TASK SET:
A - Using the hay lease excerpt, decide whether each statement agrees with it. Answer yes or no and quote the words that decide it.
(i) Hay left on the land too long kills grass.
(ii) Extension services have no idea what land is leasing for in the area.
(iii) Long term leases let the person leasing the land benefit from improvements.
B - In the hay lease excerpt, the land has sometimes been had for the first year at no cost. List every condition of the hay ground named as a reason for this.
___ SOURCE EXTRACT ___
Ensure that hay is picked up off the land in a timely manner.  If it remains too long it kills grass and that is how weeds take over.  Unless equipment breaks down or it pours rain we get hay off within 4 or five days.  If renters have to haul a distance and it takes them days to get done?  Then have them stockpile hay bales on a plot as you can reseed that if it kills grass.


----------



## farmerjan (Sep 12, 2018)

There are as many types of leases as there are people. 
If it is marginal hay ground, neglected or weedy, then often we have gotten the land for the first year for no cost in order to do some improvements in the grass.  I think you would be good to go back to that person that you had come out to look at the land and see what their opinion is.  Most extension services here have a basic formula and idea of what land is leasing in the area; with type of grass/hay and such taken in consideration.

Long term leases definitely do provide for and allow the person leasing it to do some improvements and to benefit from them.  Let's face it, as a farmer, we want to get the most return off the land for our time and labor.  It is in our best interest to have a good hay crop so that we are not running our equipment over land that the resulting hay won't even pay for the time and fuel used.
___ ENTRIES SHOWN ___
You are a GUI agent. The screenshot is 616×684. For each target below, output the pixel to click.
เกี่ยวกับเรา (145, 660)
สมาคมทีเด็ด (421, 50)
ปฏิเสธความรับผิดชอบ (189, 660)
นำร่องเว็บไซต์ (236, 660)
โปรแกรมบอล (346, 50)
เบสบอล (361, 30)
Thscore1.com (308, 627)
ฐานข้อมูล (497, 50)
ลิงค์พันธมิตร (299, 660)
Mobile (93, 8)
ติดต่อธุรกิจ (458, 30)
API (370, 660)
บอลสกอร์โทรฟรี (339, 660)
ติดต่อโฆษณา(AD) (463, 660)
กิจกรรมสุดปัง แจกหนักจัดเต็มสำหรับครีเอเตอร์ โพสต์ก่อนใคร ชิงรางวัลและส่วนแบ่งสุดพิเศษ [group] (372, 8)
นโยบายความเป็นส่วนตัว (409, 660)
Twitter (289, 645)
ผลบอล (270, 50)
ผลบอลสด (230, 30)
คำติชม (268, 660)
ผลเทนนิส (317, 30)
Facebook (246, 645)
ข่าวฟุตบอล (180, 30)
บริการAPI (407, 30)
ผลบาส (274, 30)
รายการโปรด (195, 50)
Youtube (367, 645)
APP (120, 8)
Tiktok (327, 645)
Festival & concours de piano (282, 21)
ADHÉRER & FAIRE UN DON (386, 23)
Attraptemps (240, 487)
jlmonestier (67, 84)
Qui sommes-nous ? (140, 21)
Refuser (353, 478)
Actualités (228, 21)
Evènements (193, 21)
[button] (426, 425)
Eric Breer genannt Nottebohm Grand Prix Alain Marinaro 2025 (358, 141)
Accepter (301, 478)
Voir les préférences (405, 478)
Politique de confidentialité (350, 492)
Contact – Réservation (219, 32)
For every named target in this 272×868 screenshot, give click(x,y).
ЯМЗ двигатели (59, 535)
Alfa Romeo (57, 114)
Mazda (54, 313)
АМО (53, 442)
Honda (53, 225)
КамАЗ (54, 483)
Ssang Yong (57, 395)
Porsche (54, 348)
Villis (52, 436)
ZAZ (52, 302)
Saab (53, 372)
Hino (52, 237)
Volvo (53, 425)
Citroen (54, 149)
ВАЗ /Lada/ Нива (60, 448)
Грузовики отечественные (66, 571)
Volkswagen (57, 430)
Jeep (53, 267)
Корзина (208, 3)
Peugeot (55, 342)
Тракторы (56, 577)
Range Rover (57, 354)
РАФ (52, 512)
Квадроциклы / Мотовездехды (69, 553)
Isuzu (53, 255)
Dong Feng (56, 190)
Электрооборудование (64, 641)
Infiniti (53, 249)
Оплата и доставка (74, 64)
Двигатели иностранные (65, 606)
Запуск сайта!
___
FINAL ANSWERS:
A -
(i) Yes: "If it remains too long it kills grass and that is how weeds take over."
(ii) No: "Most extension services here have a basic formula and idea of what land is leasing in the area"
(iii) Yes: "Long term leases definitely do provide for and allow the person leasing it to do some improvements and to benefit from them."

B -
Marginal
Neglected
Weedy